After Jim Carrey's rapid ascension to superstar status in 1994 (THE MASK, ACE VENTURA PET DETECTIVE, and DUMB AND DUMBER), it was inevitable that the actor's earlier efforts would be unearthed and exploited. Carrey's first television movie, a 1981 Canadian production called "Introducing
... Janet," has been dredged up for home-video consumption with the misleading title RUBBERFACE. Marketed to the DUMB AND DUMBER audience, RUBBERFACE will surprise Carrey fans expecting a rollicking laugh fest. RUBBERFACE is actually the sweet story of a depressed teen struggling for acceptance.
High school student Janet Taylor (Adah Glassbourg) feels she has to be the class clown in order to gain the acceptance of her peers. Only through her writing does she reveal her true feelings--that she fears people won't like her as she truly is.
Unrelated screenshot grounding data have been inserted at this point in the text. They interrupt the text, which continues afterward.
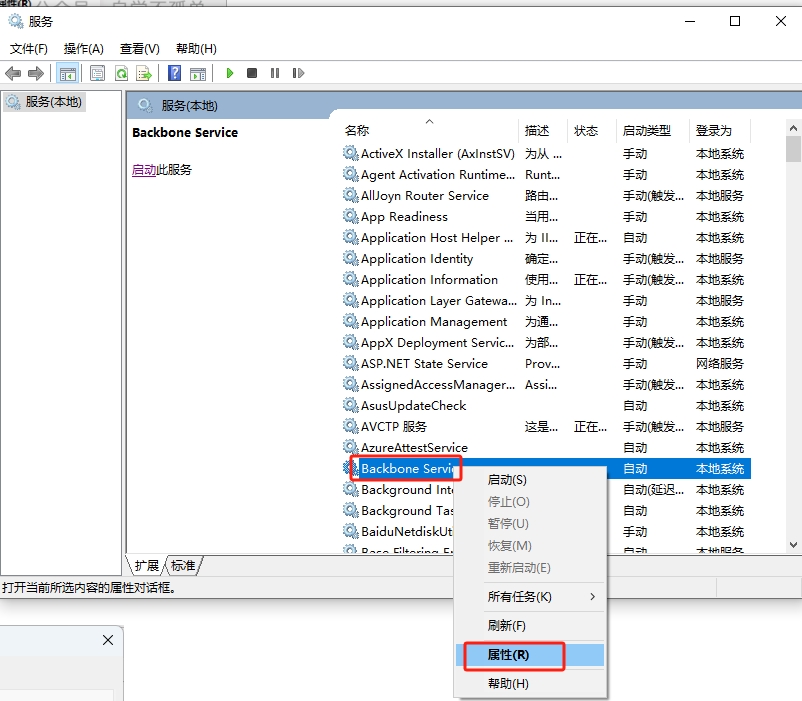802x701 pixels.
Task: Click the Back arrow in toolbar
Action: click(13, 73)
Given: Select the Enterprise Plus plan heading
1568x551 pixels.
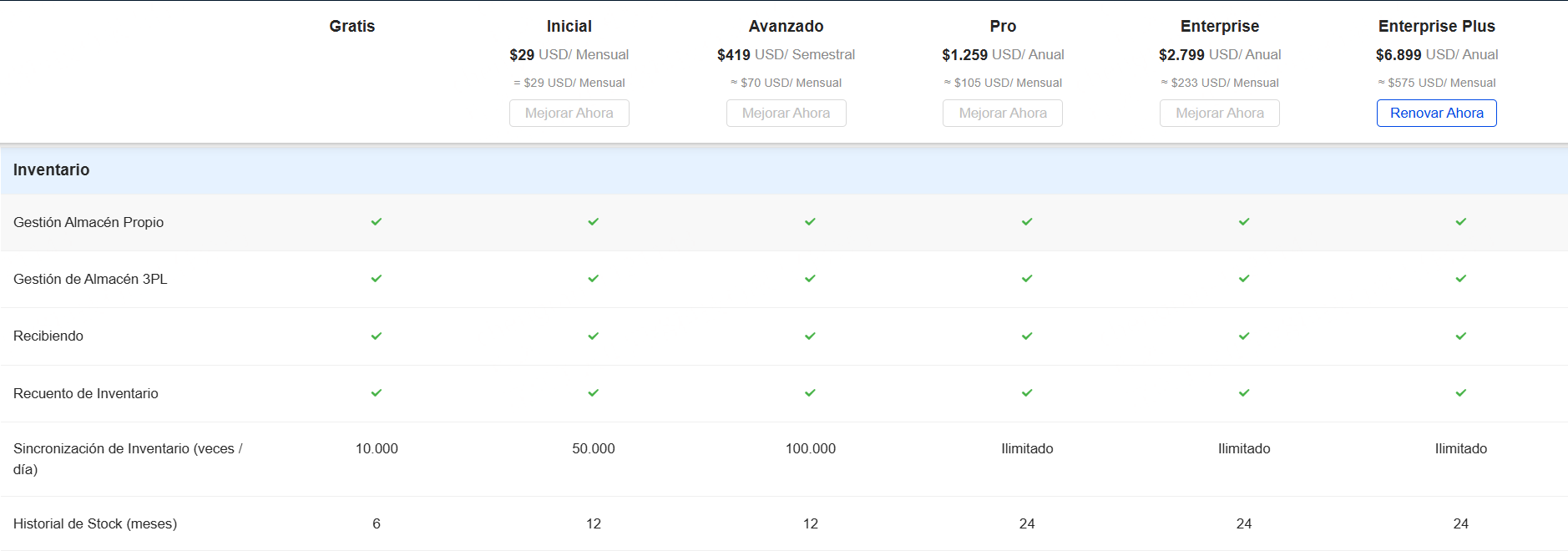Looking at the screenshot, I should 1436,27.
For a school essay on "Why People Laugh," Janet
visits a comedy club, where she meets dishwasher and aspiring comedian Tony Marone (Carrey). Tony's act is a dud, but he still plans to enter the club's upcoming Battle of the Buffoons contest.
Janet writes some new material for Tony and coaches him on his delivery. Meanwhile, Tony tries to help Janet overcome her lack of self-confidence. He urges Janet to be herself rather than putting on an act. The night of the contest, Tony feigns laryngitis and convinces Janet to take his place on
stage. Janet gets off to a shaky start, but eventually overcomes her fears and wins over the audience.
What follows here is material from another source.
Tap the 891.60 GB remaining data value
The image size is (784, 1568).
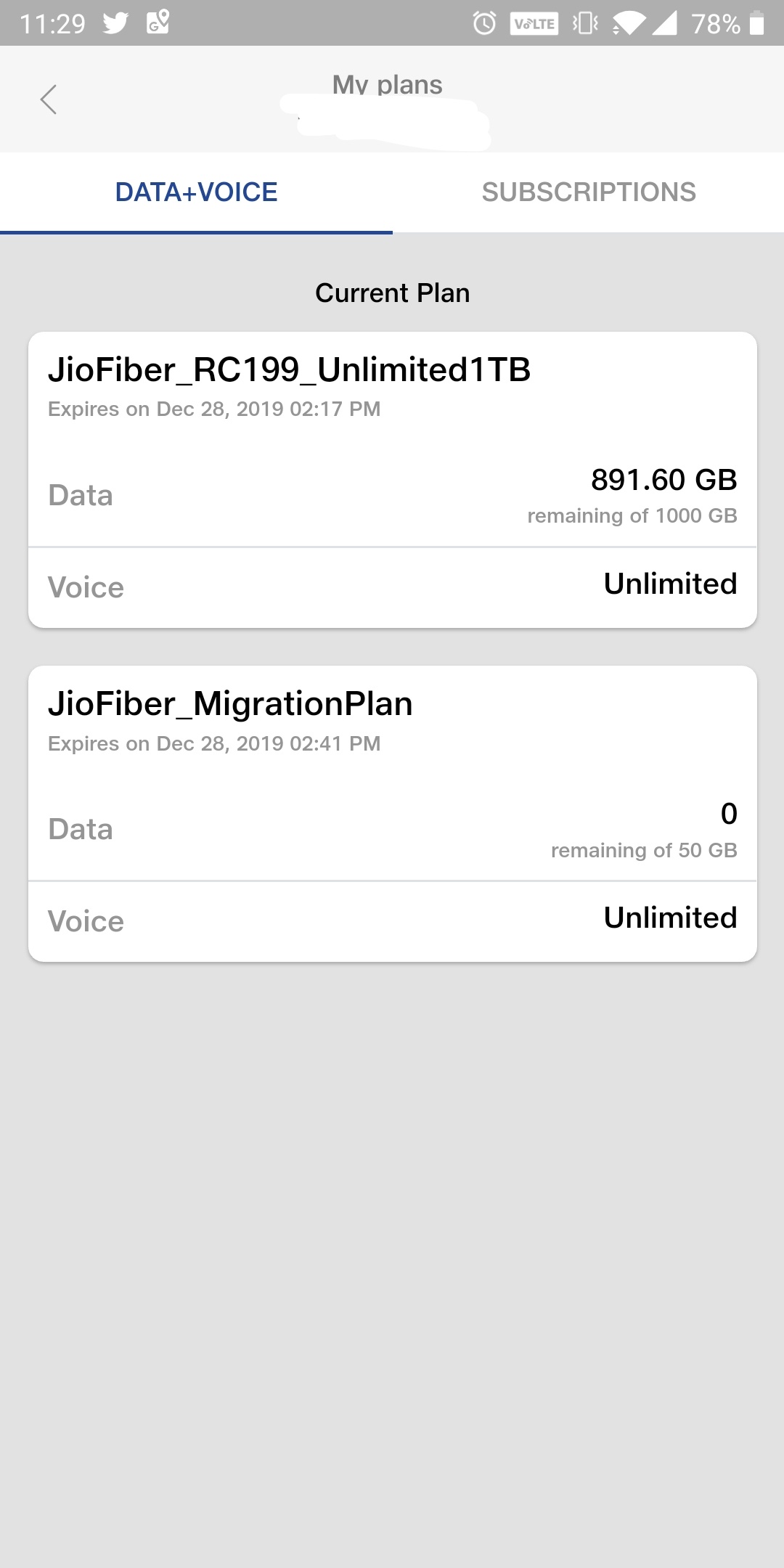click(x=663, y=480)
Cast as a bad comic who shines only after hooking up with Janet, Carrey doesn't have much opportunity to display his budding comedic talents. His acting is effective, and much more restrained than in his present day hits. Here he is an earnest guy who would give up his chance at stardom to help
his friend. Glassbourg gives a realistic portrayal of an angst-ridden teen. She makes a less convincing comedienne, and Janet's supposedly hysterical stand-up routine falls flat. In fact, even taking into account that it is dated, none of the stand-up material is very funny. Writer Michael
Glassbourg, who appears briefly as a comedian, wrote this story as a showcase for his sister.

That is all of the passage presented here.